Wenn die Arbeitsbedingungen sich weiter verschärfen, sieht die Zukunft sehr düster aus. Für die Pflegenden, die unter diesen Auswirkungen zu leiden haben, vor allem aber auch für das Gesundheitssystem im Allgemeinen. Es ist bewiesen, dass mit sinkender Anzahl von diplomierten Pflegekräften die Anzahl Todesfälle auf einer Station steigt. Für ein reiches Land wie die Schweiz, das sich mit Spitzenmedizin rühmt, wären solche Fälle ein Armutszeugnis und eine klare Aussage wie, wo und für wen die Prioritäten gesetzt werden.
Und was denkst du können die PflegerInnen, aber auch wir alle dagegen tun?
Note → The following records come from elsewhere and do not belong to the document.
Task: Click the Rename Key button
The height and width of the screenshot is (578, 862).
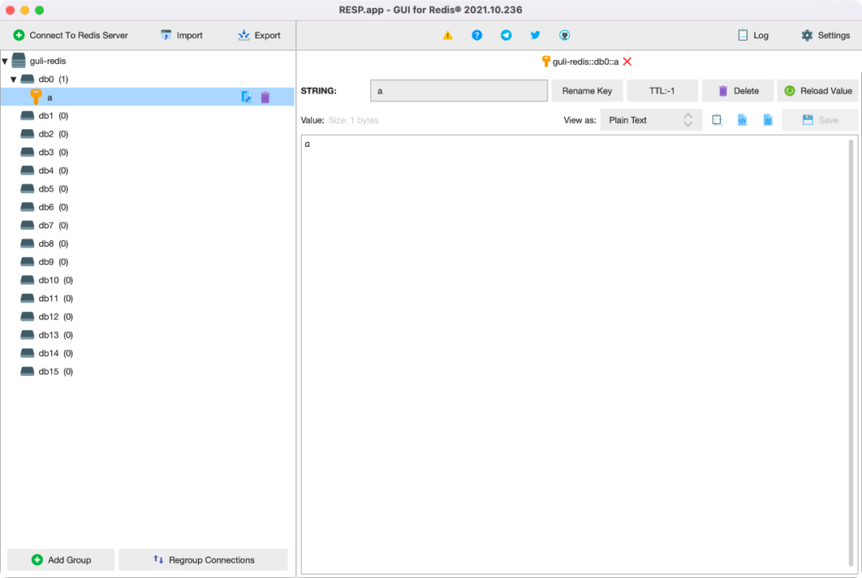Action: pyautogui.click(x=587, y=90)
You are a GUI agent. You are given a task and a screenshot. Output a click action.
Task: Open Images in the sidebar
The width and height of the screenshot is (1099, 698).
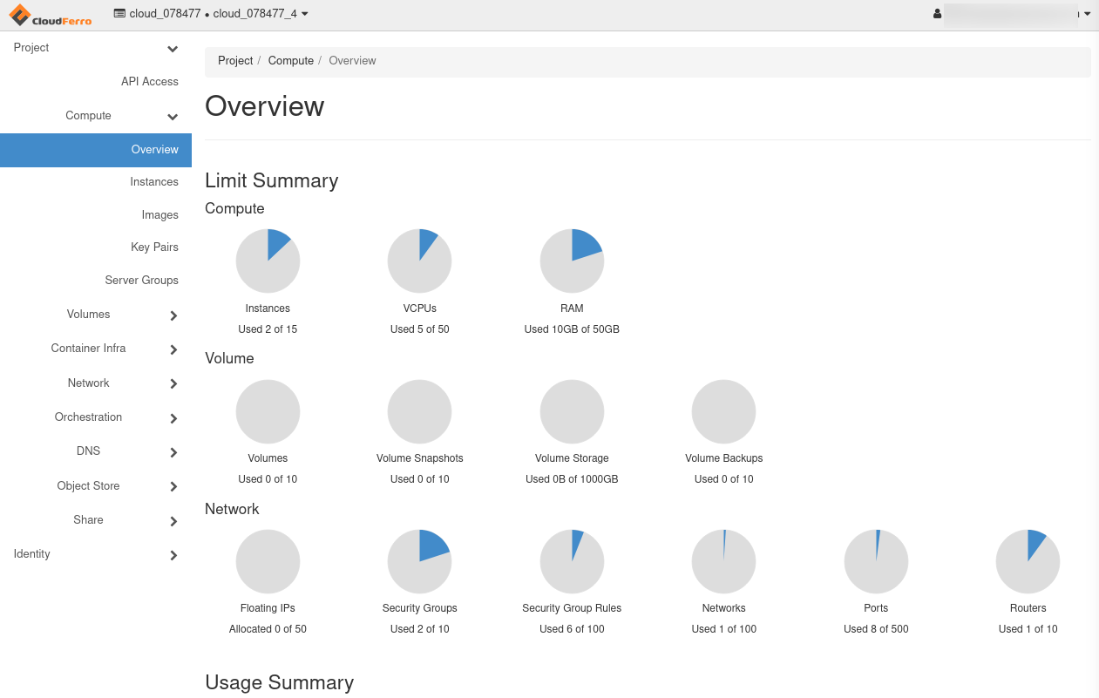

Pflegende müssen sich von der Mär trennen, dass sie ihren Beruf zum Wohle der Patienten ausüben, sie müssen erkennen, dass sie wie alle der Profitlogik unterworfen sind. Zudem müssen sie erkennen, dass das Einspringen bei fehlenden Diensten keine Solidarität bedeutet, denn darauf baut das System des Fachkräftemangels. Nur der Zusammenschluss im Team, das Aufstellen von Forderungen und das laute Vertreten von diesen kann eine Veränderung der bestehenden Missstände bewirken. Von der Bevölkerung würde ich mir wünschen, dass es nicht bei einem einmaligen Klatschen vom Balkon bleibt, sondern, dass sich die Bevölkerung an die Pflegenden erinnert, wenn die Pflegeinitiative zur Abstimmung steht. Die Pflegeinitiative fordert eine Verbesserung der Lohnsituation für Pflegende, eine staatliche Unterstützung der Aus- und Weiterbildung Pflegender, eine Vereinbarkeit von Beruf und Familie durch verlässliche Dienstplanung und die Umsetzung des Arbeitsgesetzes. Sonst gilt, informiert euch, was Pflegende leisten, worin überhaupt ihre Arbeit besteht. Verteidigt sie, wenn der Beruf zu Unrecht diskreditiert wird und engagiert euch in Gewerkschaften und Bewegungen, die für eine Verbesserung der bestehenden Arbeitsverhältnisse von Pflegenden einstehen.